Extract provided:
On 11/09/16 at 04:38pm, Laszlo Ersek wrote:
> On 11/09/16 15:47, Daniel P. Berrange wrote:
> > On Wed, Nov 09, 2016 at 01:20:51PM +0100, Andrew Jones wrote:
> >> On Wed, Nov 09, 2016 at 11:58:19AM +0000, Daniel P. Berrange wrote:
> >>> On Wed, Nov 09, 2016 at 12:48:09PM +0100, Andrew Jones wrote:
> >>>> On Wed, Nov 09, 2016 at 11:37:35AM +0000, Daniel P. Berrange wrote:
> >>>>> On Wed, Nov 09, 2016 at 12:26:17PM +0100, Laszlo Ersek wrote:
> >>>>>> On 11/09/16 11:40, Andrew Jones wrote:
> >>>>>>> On Wed, Nov 09, 2016 at 11:01:46AM +0800, Dave Young wrote:
> >>>>>>>> Hi,
> >>>>>>>>
> >>>>>>>> Latest linux kernel enabled kaslr to randomiz phys/virt memory
> >>>>>>>> addresses, we had some effort to support kexec/kdump so that crash
> >>>>>>>> utility can still works in case crashed kernel has kaslr enabled.

Challenge 1: Show every line of the records that contains the string "Locate", matching uppercase and lowercase exactly.
The mailing-list thread and the records are unrelated and should be treated as separate material.

Records provided:
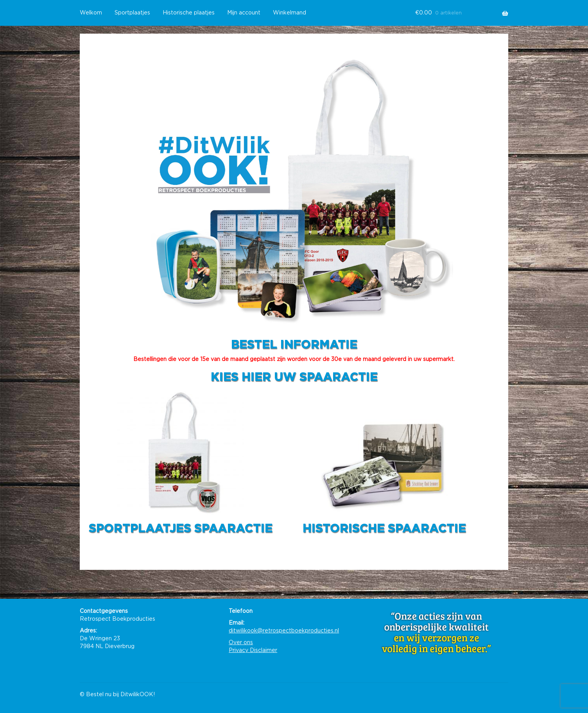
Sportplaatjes (132, 13)
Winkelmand (289, 13)
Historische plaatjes (188, 13)
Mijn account (244, 13)
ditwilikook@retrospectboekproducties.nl (284, 631)
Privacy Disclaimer (253, 650)
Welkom (91, 13)
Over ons (241, 643)
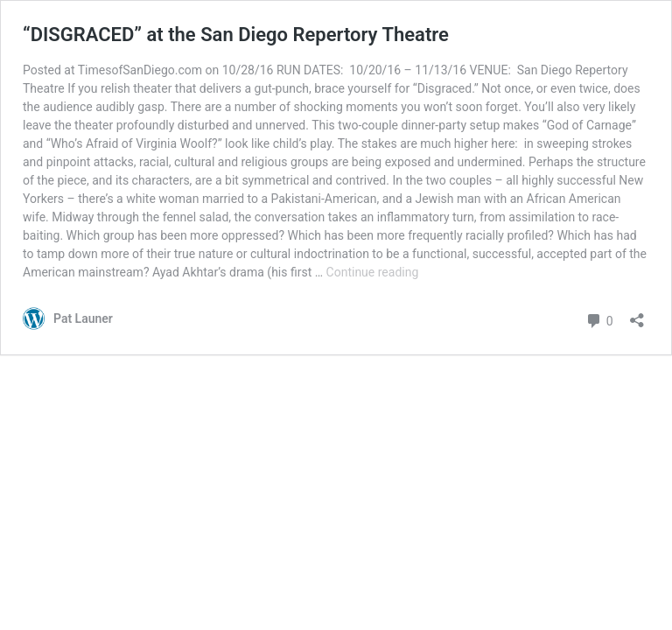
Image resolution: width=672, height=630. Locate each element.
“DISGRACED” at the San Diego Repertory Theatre (235, 34)
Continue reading (373, 272)
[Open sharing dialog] (637, 314)
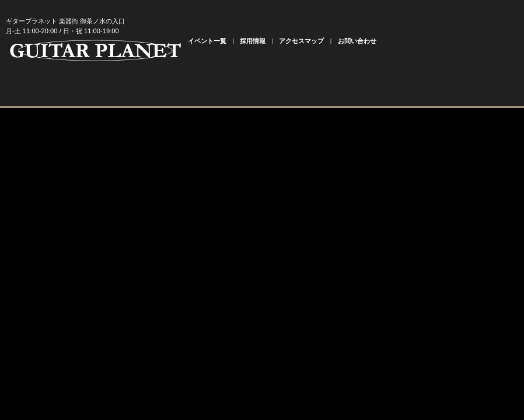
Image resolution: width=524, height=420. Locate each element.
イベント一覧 (207, 41)
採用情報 (253, 41)
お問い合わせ (357, 41)
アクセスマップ (301, 41)
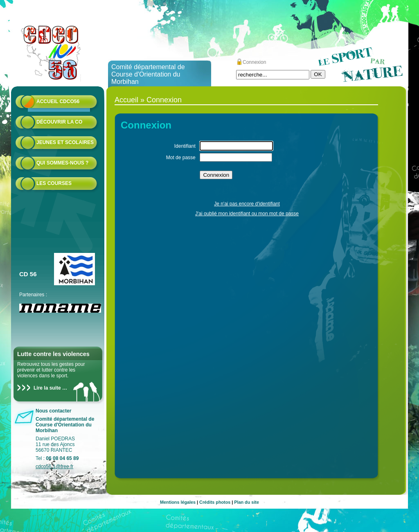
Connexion (254, 62)
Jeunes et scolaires (65, 142)
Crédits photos (215, 502)
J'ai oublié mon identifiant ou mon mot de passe (247, 214)
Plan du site (246, 502)
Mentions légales (178, 502)
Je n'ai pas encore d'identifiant (247, 204)
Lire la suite (47, 388)
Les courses (54, 183)
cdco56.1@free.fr (54, 467)
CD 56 (28, 274)
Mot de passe (181, 158)
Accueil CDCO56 (58, 101)
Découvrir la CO (59, 122)
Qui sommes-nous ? (62, 163)
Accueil (126, 100)
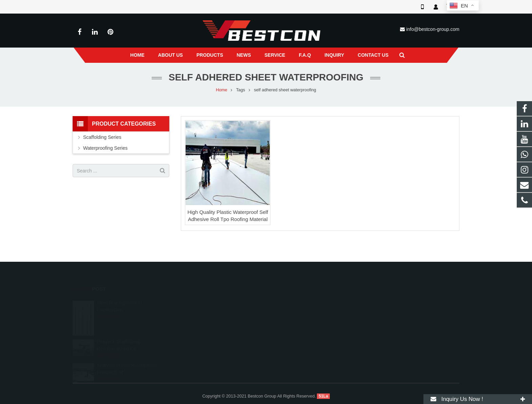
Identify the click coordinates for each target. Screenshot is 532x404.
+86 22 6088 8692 (295, 311)
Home (222, 90)
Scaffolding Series (102, 137)
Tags (241, 90)
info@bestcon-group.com (433, 29)
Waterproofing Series (105, 148)
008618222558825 (296, 301)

Challenge 2: Carry the mailing-list thread about kaslr and kexec/kdump forward from its last line.

Task result 1:
Image resolution: width=672, height=630. Locate each element.
Image resolution: width=524, height=420. Locate each element.

Task result 2:
> >>>>>>>>
> >>>>>>>> But according to Dave Anderson virsh dump does not work, quoted 
> >>>>>>>> messages
> >>>>>>>> from Dave below:
> >>>>>>>>
> >>>>>>>> """
> >>>>>>>> with virsh dump, there's no way of even knowing that KASLR
> >>>>>>>> has randomized the kernel __START_KERNEL_map region, because there 
> >>>>>>>> is no
> >>>>>>>> virtual address information -- e.g., like "SYMBOL(_stext)" in the 
> >>>>>>>> kdump
> >>>>>>>> vmcoreinfo data to compare against the vmlinux file symbol value.
> >>>>>>>> Unless virsh dump can export some basic virtual memory data, which
> >>>>>>>> they say it can't, I don't see how KASLR can ever be supported.
> >>>>>>>> """
> >>>>>>>>
> >>>>>>>> I assume virsh dump is using qemu guest memory dump facility so it
> >>>>>>>> should be first addressed in qemu. Thus post this query to qemu devel
> >>>>>>>> list. If this is not correct please let me know.
> >>>>>>>>
> >>>>>>>> Could you qemu dump people make it work? Or we can not support virt 
> >>>>>>>> dump
> >>>>>>>> as long as KASLR being enabled. Latest Fedora kernel has enabled it 
> >>>>>>>> in x86_64.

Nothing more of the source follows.